We are open during COVID-19 and available to speak about your case by video conference, over the phone or in person.

Kyle Rittenhouse Found Not Guilty on all Charges

Last summer, during the height of the Black Lives Matter movement, James Blake, a Black man was shot seven times in the back by Kenosha, Wisconsin police officer Rusten Shekey. Blake is now paralyzed. The shooting occurred in front of Blake’s three children. The officer who caused Blake’s horrific injuries will not press charges. Protests erupted in Kenosha and there was outrage nationwide.

Along with the protests came looting and discretion and property. Kyle Rittenhouse, a 17-year-old from Antioch, Illinois, traveled to Kenosha brandishing an AR-15. He claimed he was present at the protests to protect people and property. Rittenhouse was pursued by a group of protestors. Joseph Rosenbaum, who was unarmed, launched at Rittenhouse in an attempt to grab his rifle. Rittenhouse shot him four times. After shooting, he was then chased by a crowd of at least a dozen people, he tripped and fell after being hit in the head. Maurice Freeland then attempted to jump-kick Rittenhouse and missed both shots Rittenhouse fired. While Rittenhouse was still on the ground, Anthony Huber struck him on the shoulder with a skateboard and attempted to take his rifle. Rittenhouse shot him in the chest, killing him. Finally, Gaige Grosskretuz approached Rittenhouse while pointing a handgun at him, Rittenhouse shot him again in the right arm.

Rittenhouse was charged with two counts of homicide, one count of attempted homicide, two counts of reckless endangerment, one count of unlawful possession of a firearm, and one count of curfew violation.

From the beginning, the trial was incredibly polarizing, and having a fair and impartial jury is was close to impossible.

Throughout the trial, many things went wrong. One of the most striking moments of the trial is when Assistant District Attorney Thomas Binger attempted to question Rittenhouse on the stand about how he did not speak publicly since his arrest. Under the Fifth Amendment, a criminal defendant’s right to silence is heavily protected, and a defendant cannot be punished or questioned on this right. Judge Schroeder reprimanded the attorney, as it is a grave constitutional violation to speak about the defendant’s silence.

Additionally, defense attorneys argued that they received an inferior copy of drone footage that captured the first shooting. The prosecution claimed it was a technical glitch.

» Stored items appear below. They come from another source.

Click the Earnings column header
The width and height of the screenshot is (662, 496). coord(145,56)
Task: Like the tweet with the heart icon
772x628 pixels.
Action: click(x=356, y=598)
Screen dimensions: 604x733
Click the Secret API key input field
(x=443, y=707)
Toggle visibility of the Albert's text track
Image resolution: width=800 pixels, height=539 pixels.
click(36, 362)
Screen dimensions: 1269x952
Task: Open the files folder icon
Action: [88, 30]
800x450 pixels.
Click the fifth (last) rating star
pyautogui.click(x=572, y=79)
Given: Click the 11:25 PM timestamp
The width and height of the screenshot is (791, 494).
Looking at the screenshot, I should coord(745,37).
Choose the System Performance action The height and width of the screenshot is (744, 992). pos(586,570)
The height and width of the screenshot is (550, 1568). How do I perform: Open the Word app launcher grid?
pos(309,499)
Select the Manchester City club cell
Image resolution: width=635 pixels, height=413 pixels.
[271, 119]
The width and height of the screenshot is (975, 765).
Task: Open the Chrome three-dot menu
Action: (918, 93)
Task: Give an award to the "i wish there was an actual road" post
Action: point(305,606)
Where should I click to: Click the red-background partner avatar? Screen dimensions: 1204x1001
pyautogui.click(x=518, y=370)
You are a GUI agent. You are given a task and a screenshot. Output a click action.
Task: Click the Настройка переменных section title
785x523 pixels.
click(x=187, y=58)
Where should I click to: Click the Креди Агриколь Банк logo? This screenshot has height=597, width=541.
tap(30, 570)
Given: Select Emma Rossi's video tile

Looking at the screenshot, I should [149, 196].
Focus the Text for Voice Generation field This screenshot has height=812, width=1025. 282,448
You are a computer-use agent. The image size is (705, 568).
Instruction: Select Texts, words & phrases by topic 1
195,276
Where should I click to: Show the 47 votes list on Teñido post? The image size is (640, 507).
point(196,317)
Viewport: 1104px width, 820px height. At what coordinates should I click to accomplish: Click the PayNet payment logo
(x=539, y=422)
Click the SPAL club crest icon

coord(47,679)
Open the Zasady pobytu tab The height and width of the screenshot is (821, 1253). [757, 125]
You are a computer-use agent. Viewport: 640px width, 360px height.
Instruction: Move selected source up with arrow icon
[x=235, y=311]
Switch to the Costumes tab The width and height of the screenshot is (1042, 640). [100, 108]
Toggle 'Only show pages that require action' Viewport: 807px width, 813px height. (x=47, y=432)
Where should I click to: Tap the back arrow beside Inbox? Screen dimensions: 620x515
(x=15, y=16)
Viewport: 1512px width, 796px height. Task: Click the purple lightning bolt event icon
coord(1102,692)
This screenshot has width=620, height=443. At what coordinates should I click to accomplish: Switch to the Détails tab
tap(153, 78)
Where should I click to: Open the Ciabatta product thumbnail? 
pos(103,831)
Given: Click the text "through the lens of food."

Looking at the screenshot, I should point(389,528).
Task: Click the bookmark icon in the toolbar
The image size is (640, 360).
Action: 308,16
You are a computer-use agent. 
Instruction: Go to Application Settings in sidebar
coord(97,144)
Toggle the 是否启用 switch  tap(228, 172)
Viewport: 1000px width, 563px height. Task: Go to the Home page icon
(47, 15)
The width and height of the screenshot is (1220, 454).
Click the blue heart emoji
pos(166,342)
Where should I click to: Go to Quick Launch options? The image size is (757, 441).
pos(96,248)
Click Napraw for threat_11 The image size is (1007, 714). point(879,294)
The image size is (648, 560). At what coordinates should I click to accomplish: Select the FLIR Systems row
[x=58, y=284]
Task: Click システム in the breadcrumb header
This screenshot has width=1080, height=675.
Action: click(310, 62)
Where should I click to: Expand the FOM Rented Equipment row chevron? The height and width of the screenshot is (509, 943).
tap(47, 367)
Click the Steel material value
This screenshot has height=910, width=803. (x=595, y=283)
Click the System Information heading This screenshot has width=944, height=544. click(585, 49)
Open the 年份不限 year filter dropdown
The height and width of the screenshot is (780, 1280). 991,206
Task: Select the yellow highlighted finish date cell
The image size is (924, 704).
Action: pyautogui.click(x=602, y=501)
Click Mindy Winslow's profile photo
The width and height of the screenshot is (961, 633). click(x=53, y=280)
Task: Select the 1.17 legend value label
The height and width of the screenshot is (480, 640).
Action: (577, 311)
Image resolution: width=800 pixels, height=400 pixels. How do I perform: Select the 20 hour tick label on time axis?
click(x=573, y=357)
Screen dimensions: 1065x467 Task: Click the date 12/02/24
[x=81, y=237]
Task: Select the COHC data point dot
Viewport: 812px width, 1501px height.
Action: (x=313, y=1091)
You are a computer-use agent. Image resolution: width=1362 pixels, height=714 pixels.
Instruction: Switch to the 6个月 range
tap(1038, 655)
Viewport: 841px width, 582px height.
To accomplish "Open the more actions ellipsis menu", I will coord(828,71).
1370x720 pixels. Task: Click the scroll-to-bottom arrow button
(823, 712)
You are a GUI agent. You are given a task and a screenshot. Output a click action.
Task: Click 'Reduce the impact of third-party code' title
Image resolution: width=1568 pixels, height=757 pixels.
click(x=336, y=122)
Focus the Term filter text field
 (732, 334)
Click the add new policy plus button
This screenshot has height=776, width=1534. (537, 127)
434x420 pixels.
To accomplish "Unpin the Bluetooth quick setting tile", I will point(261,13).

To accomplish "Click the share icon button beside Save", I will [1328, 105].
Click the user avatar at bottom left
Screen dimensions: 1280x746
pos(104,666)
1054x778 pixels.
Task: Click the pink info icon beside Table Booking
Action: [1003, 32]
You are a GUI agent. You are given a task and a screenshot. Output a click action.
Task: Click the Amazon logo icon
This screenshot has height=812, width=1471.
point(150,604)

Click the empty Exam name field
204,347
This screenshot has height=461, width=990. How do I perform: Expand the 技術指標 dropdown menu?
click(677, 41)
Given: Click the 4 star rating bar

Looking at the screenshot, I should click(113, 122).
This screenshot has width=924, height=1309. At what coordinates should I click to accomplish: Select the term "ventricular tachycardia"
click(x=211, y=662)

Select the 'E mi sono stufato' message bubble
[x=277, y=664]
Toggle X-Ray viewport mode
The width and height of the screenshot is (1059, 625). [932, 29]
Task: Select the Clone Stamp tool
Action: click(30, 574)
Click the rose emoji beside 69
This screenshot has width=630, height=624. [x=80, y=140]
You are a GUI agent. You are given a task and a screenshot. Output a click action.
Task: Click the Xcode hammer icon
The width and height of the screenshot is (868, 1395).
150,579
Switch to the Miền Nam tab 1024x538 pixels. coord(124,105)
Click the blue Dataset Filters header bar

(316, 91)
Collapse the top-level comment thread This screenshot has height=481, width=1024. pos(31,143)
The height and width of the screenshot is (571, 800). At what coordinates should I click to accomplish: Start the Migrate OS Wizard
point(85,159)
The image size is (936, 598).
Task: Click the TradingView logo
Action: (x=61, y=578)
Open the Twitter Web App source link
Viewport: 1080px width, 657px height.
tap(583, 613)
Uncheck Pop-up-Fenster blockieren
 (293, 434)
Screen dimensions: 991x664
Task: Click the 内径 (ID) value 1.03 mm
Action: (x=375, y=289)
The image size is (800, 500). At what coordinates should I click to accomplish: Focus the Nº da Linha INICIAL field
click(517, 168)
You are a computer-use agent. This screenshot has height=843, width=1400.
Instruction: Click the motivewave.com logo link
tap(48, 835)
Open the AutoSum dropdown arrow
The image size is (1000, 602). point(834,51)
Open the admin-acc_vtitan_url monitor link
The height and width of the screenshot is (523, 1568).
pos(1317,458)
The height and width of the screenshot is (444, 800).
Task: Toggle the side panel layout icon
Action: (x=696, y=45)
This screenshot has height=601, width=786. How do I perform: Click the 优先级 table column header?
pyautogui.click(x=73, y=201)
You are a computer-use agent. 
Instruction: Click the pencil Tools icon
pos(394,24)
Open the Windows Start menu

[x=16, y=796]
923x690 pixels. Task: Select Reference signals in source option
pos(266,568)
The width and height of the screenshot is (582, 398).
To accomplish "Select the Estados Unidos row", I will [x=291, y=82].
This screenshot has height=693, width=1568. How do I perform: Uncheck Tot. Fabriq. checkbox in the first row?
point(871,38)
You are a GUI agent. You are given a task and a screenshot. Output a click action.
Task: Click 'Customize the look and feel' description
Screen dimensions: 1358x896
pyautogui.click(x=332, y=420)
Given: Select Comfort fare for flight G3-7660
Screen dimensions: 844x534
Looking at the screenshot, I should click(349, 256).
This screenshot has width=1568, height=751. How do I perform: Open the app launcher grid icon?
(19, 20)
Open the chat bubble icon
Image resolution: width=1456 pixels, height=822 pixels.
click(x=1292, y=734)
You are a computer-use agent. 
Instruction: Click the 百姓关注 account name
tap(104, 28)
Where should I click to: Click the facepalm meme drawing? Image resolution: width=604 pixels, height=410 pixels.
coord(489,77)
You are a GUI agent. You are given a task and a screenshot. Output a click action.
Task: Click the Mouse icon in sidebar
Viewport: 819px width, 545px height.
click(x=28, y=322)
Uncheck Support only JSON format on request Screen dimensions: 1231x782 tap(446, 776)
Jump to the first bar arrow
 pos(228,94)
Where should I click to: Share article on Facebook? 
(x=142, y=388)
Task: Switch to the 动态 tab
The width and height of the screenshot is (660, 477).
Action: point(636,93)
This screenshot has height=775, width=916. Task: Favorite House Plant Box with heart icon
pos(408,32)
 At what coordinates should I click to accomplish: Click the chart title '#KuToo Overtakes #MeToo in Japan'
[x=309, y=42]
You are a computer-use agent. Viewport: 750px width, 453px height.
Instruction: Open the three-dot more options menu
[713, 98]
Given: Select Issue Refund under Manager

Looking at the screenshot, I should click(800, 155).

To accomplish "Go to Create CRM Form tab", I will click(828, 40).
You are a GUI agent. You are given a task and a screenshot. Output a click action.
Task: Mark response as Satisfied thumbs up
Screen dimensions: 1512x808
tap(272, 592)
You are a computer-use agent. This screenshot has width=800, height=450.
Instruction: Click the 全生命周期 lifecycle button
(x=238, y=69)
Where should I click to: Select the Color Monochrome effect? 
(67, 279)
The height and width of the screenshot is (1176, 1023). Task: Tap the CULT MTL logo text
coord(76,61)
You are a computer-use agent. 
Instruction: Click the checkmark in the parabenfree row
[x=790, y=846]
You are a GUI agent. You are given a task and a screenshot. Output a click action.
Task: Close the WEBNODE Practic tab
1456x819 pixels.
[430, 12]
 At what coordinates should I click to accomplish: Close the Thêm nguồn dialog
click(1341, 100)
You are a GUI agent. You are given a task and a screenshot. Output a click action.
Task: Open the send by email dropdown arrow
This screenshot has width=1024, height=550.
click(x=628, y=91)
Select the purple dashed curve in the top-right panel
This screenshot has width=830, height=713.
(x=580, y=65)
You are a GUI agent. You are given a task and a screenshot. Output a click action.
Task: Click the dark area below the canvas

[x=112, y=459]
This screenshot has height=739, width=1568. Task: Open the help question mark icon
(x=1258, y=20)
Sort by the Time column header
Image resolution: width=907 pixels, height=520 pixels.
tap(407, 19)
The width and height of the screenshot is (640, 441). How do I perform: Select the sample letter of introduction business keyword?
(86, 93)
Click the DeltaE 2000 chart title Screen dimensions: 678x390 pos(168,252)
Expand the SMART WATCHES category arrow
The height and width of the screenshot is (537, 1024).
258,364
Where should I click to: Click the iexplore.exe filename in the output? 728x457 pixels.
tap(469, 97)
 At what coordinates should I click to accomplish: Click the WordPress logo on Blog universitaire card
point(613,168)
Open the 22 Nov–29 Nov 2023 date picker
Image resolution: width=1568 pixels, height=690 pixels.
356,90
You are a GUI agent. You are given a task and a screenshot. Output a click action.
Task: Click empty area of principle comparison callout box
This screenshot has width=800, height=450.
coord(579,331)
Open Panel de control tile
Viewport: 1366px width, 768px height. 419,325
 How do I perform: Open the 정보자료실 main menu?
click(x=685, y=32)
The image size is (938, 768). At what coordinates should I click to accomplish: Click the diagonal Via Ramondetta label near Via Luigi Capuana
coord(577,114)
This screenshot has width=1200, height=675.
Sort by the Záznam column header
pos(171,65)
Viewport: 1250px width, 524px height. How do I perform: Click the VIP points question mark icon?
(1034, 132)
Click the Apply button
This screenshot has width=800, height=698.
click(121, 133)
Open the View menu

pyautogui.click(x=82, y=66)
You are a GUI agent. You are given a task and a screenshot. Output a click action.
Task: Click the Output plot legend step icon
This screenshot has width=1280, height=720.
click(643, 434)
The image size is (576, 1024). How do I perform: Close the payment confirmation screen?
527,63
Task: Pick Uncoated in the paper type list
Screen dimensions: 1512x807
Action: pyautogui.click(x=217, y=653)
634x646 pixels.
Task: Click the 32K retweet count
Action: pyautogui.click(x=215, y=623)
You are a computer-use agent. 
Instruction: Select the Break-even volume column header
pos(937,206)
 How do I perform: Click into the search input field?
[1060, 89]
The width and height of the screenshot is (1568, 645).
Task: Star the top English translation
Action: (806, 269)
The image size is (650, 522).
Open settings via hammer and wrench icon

The law of self-defense in Wisconsin allows someone to use deadly force if they reasonably believe they are in imminent danger of death or great bodily harm. Prosecutors have the burden of disproving a self-defense claim beyond a reasonable doubt. To prove that Rittenhouse did NOT reasonably believe he was in danger of death or bodily harm at the time of the shooting is a very high bar.

Additionally, some of the prosecution’s witnesses seemed to bolster Rittenhouse’s self-defense claim. There was testimony that some of the victims reached for the gun. In a devesting blow to the prosecution, the surviving victim testified that he was armed and pointed the gun at Rittenhouse at the time he was shot.

A unanimous jury found Rittenhouse not guilty on all four counts.
While Rittenhouse did have a solid claim to self-defense, there are many hearsay statements and out-of-court photos and videos that the jury did not get to see.

There is a video that depicts Rittenhouse punching a girl. A second video hooded people clutching items while rushing out of a CVS pharmacy during a robbery, Rittenhouse’s voice could be heard saying, “Bro, I wish I had my fucking AR. I’d start shooting rounds at them.”

Additionally, Prosecutors wanted to present photos of Rittenhouse hanging out with members of the Proud Boys, an extremist group with members that also participated in the January 6 insurrection at the Capitol. Rittenhouse wore a shirt that said “Free as Fuck” and flashed a hand gesture commonly used to signify “white power.” Rittenhouse’s defense attorneys said Rittenhouse hadn’t known the men or what the hand symbol meant, and the judge barred prosecutors from using the photos at trial.

This case was unfortunate in many ways, and the polarizing nature of the case made a truly fair outcome difficult. However, it is important to not forget the injustice that caused this conflict; the police shooting of James Blake.